Brazilian meat company BRF has revealed for the first time how it will recover confidence, after being implicated in a food corruption scandal.
The police investigation accused health officials of taking bribes to allow unsafe meat to be exported overseas – including some that may have been rotten, or contaminated with salmonella. JBS and smaller company Grupo Peccin were also investigated by Brazilian police. The affair was dubbed Carne Fraca – or ‘weak flesh’ – by the country’s media.
Now BRF has unveiled a host of changes that will aim to prevent future misconduct in the supply chain, and avoid a repeat of what has been a damaging few weeks.

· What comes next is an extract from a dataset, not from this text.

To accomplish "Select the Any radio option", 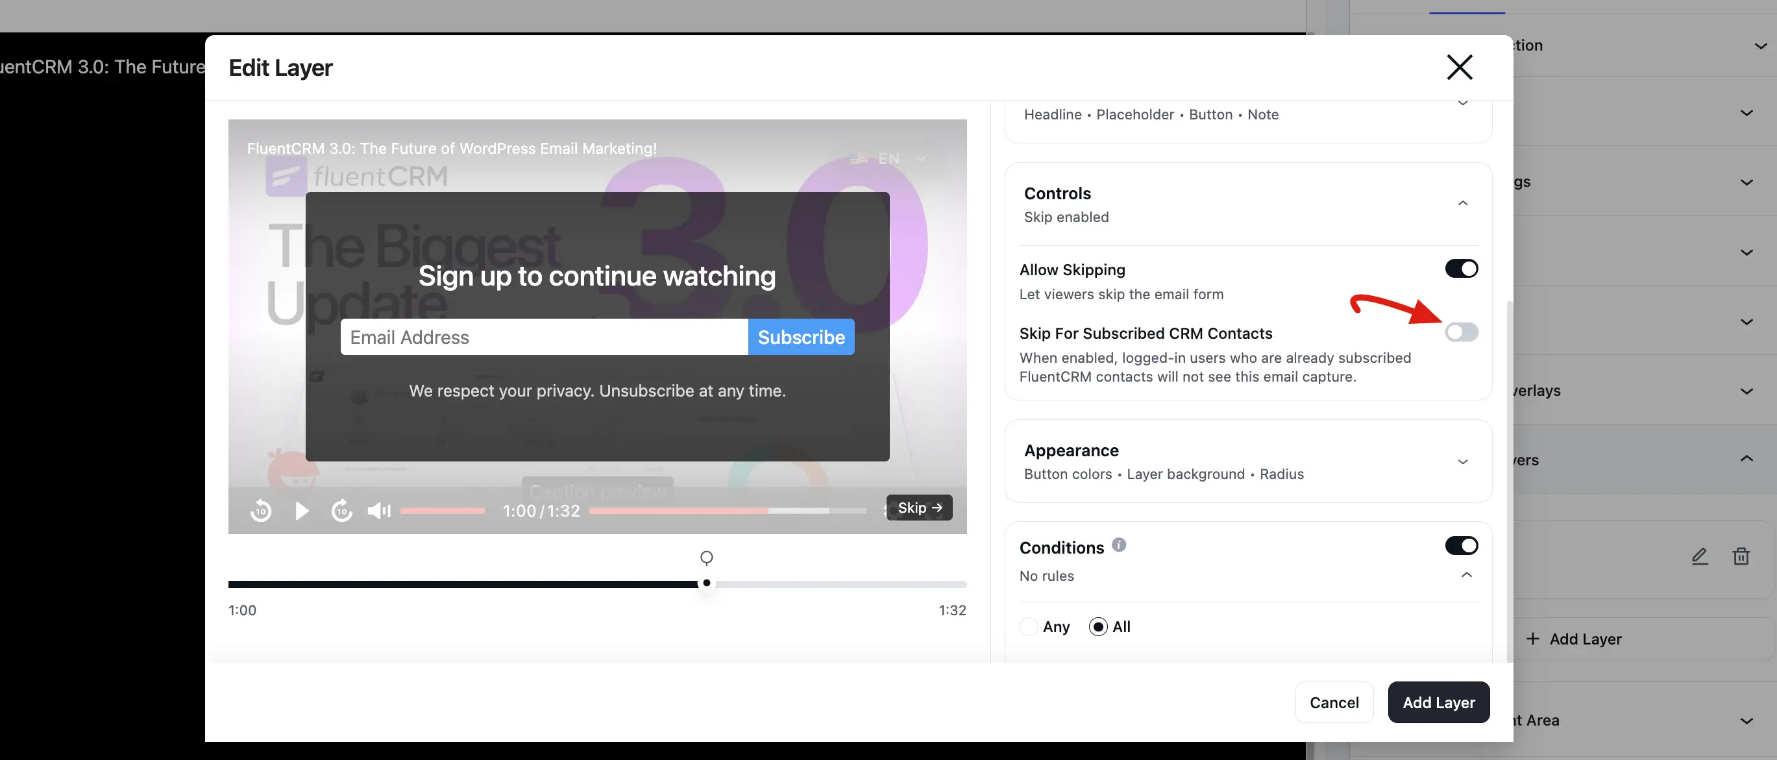I will (x=1029, y=626).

Alexandre Almeida, the former CEO of Itambé, will replace Rafael Ivanisk as the head of BRF in the Brazilian market. The company said that Almeida’s main responsibilities would be to ‘conduct the integration process’ of a new management model, and ‘prioritise ongoing initiatives’. But in the short term, he will be faced with the task of repairing BRF’s reputation after exports of meat from Brazil were banned or curtailed by some of the world’s largest economies.
In the middle of last week, FoodBev reported that at least 35 countries had imposed restrictions on Brazilian meat, with the country’s agriculture minister becoming increasingly concerned for the state of the industry.

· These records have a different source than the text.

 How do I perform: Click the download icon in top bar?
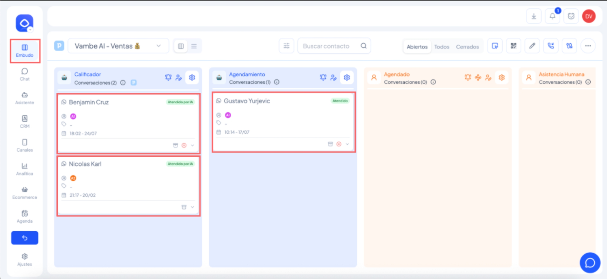point(534,16)
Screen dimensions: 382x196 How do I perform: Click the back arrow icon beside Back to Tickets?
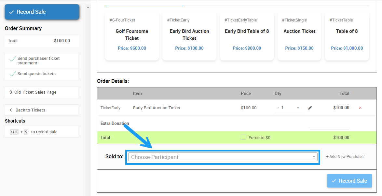(x=11, y=110)

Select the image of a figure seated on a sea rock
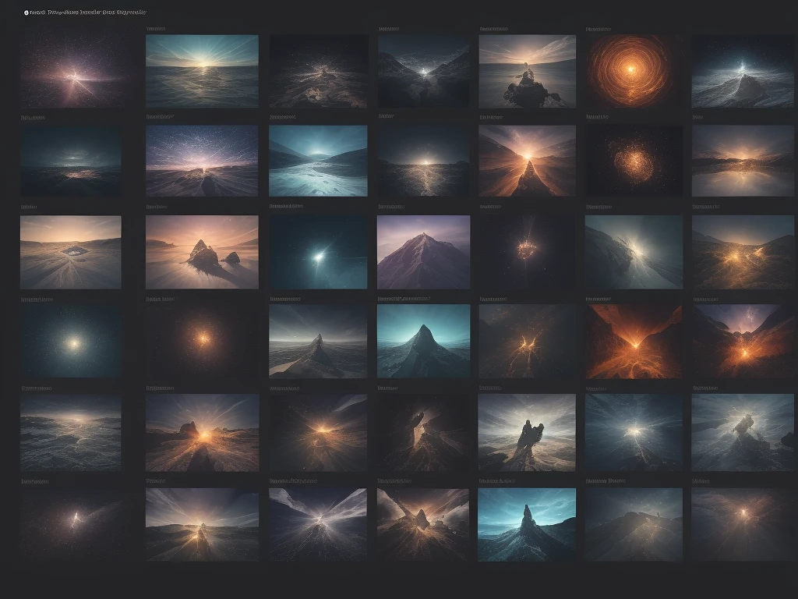(527, 71)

Analysis: A problem that runs deep
At the end of February, FoodBev reported that BRF’s chief executive and chairman – Pedro Faria and Abilio Diniz – had reassured investors that it would make structural changes in order to avoid a re-run of the mistakes that led to a 4% fall in its fourth-quarter revenue. That was before details of Brazil’s meat scandal came to light. Now it seems that the miscommunication and lack of information that led to BRF’s disappointing fourth-quarter performance run deeper than first predicted. Rogue individuals in BRF’s supply chain – as well as the supply chains of other Brazilian companies – have managed to get away with bribing public officials into allowing unsafe meat to be exported. That has prompted a backlash from some of the world’s major economies, including the European Union, China and Japan, and now a string of additional executive changes at BRF.
As part of the restructuring, Leonardo Byrro, who shared the role of Brazil general manager with Ivanisk, will assume the position of supply vice-president and accelerate the planning process and the optimisation of BRF’s value chain. The new configuration, the company said, will allow for an increased focus on afro-industry management – an ‘important competitive differentiator’ for BRF.
But the most telling change is the creation of a ‘response management division’, which will allow the company to provide quick and transparent answers to the challenges it has been experiencing since the corruption scandal first came to light.
The division, led by BRF director Simon Cheng, is comprised of a multidisciplinary team that will assist the Special Response Committee.
CEO Pedro Faria will turn his focus back to the management of BRF’s business and oversee a second new unit – dubbed the business management division – that will concentrate on strengthening and sustaining growth.
The business management division will allow the company to maintain focus on the quality of its operations and on day-to-day activities.
BRF said that the changes would be temporary but didn’t provide details of a timescale, and said that they could be rolled out permanently if necessary.
In addition to the changes already mentioned, former CEO Latam of RedBull Pedro Navio will lead BRF’s strategic global marketing and innovation agenda.
The global quality department will now report directly to CEO Faria.